- Theatrical release poster
- Directed by: Rainer Werner Fassbinder
- Screenplay by: Tom Stoppard
- Based on: Despair (1934 novel) by Vladimir Nabokov
- Starring: Dirk Bogarde Andréa Ferréol Klaus Löwitsch Volker Spengler Bernhard Wicki
- Cinematography: Michael Ballhaus
- Edited by: Juliane Lorenz; Franz Walsch; Reginald Beck; ;
- Music by: Peer Raben
- Production company: Bavaria Atelier; Filmverlag der Autoren; NF Geria Filmgesellshaft; Société française de production [fr]; ;
- Distributed by: Filmverlag der Autoren (West Germany) Pari Films (France)
- Release dates: 19 May 1978 (Cannes); May 1978 (West Germany); 20 September 1978 (France);
- Running time: 119 minutes
- Countries: West Germany France
- Language: English
- Budget: 6 million DM (US$2.6 million)

= Despair (film) =

1978 film by Rainer Werner Fassbinder

Despair (Despair – Eine Reise ins Licht) is a 1978 psychological historical-drama film directed and co-edited by Rainer Werner Fassbinder, adapted by Tom Stoppard from Vladimir Nabokov's 1934 novel. It stars Dirk Bogarde, Andréa Ferréol, Klaus Löwitsch, Volker Spengler and Bernhard Wicki.

The film follows a wealthy chocolatier in Weimar Germany (Bogarde), who plots to kill and impersonate his own apparent doppelgänger in order to escape his life. The tone of the film, like that of the novel is satiric and ironic. The plot is mostly similar to the novel, although one of the key characters is significantly altered in the adaptation.

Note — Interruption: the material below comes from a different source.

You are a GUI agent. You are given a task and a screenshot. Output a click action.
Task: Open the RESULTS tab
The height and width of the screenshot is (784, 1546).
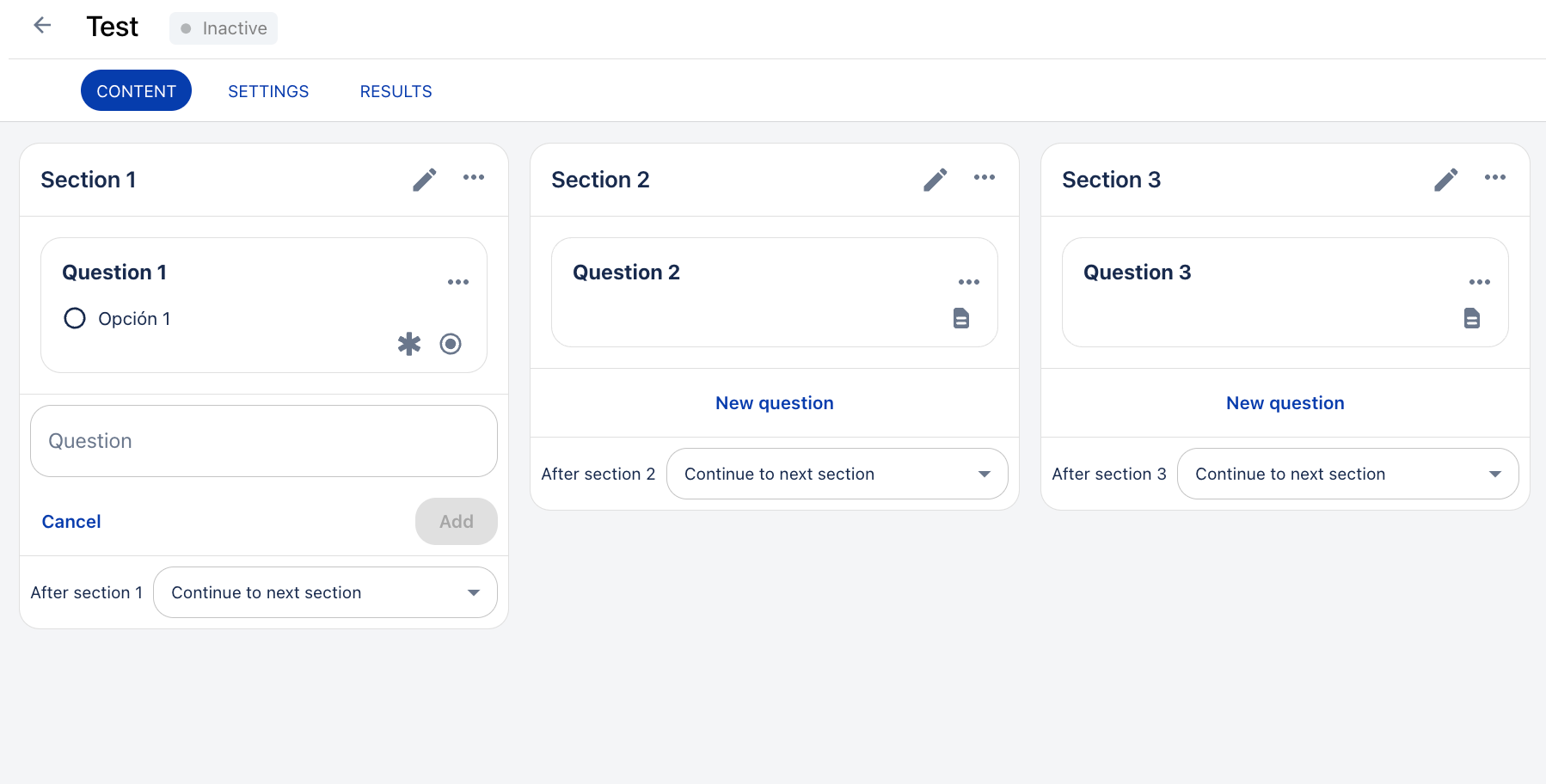pyautogui.click(x=396, y=91)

Despair was a West German and French co-production, and was Fassbinder's first English-language film. It premiered at the 1978 Cannes Film Festival, where it was nominated for the Palme d'Or. It won in three categories at the 1978 German Film Awards, including Best Director for Fassbinder.

==Plot==
Hermann Hermann lives in Berlin during the Weimar Republic. A refugee from Soviet Russia, with a Baltic German father and a wealthy Jewish mother, he has inherited a business making chocolates. His Jewish wife Lydia, voluptuous but not intelligent, has an over-close relationship with her bachelor cousin, a painter called Ardalion. As the Great Depression bites and Nazi thugs start targeting Jewish businesses, with his firm becoming less profitable and Germany less hospitable, Hermann starts dreaming of escape. He already has moments of leaving his body, for example to watch himself having sex with his wife, and consults a man he believes to be a Viennese psychiatrist but is in fact a life insurance salesman, who sells Hermann a policy.

After watching a film which features a doppelgänger, he sees an unemployed drifter called Felix, who he decides is his double. Felix, bemused as there is no resemblance between them, goes along with the idea when Hermann promises him a job. The work, it emerges, is to act as Hermann's double for a substantial lump sum.

Hermann is now able to finalize his plan, which is to erase all traces of his unwelcome existence. After getting Ardalion to write a letter that demands money to leave Lydia and go painting in Switzerland, he shows the letter to the insurance salesman as evidence that he is being blackmailed. Then he tells Lydia that he has a troubled twin brother who is contemplating suicide. He will change clothes with his brother, so that the corpse is taken as his, and lie low in Switzerland. When Lydia has been paid the insurance money, she is to join him there.

Having lured Felix to a secluded place in the woods, Hermann dresses Felix up in his own clothes, shaves his facial hair, adjusts his hairstyle and files his nails. Hermann then shoots him dead. Dressed as Felix and with Felix's passport, he goes to a Swiss hotel, where he learns from newspapers that Berlin police are seeking the murderer and suspect it is him. Moving in increasing desperation from village to village, in the end he is spotted by Ardalion and armed police close in. He explains that he is an actor making a film and they must stand aside to let him go on.

==Production==
The film was Fassbinder's first English language film and his most expensive to date, with a cost of $2.6 million, compared to his earlier films which had budgets below $300,000. Shooting took place at Bavaria Studios and on-location in Munich, Hamburg, Lübeck, and Mölln.

Fassbinder dedicated the film to "Antonin Artaud, Vincent van Gogh and Unica Zürn".

==Home media==
Despair was released to region 1 DVD and Blu-Ray in 2011.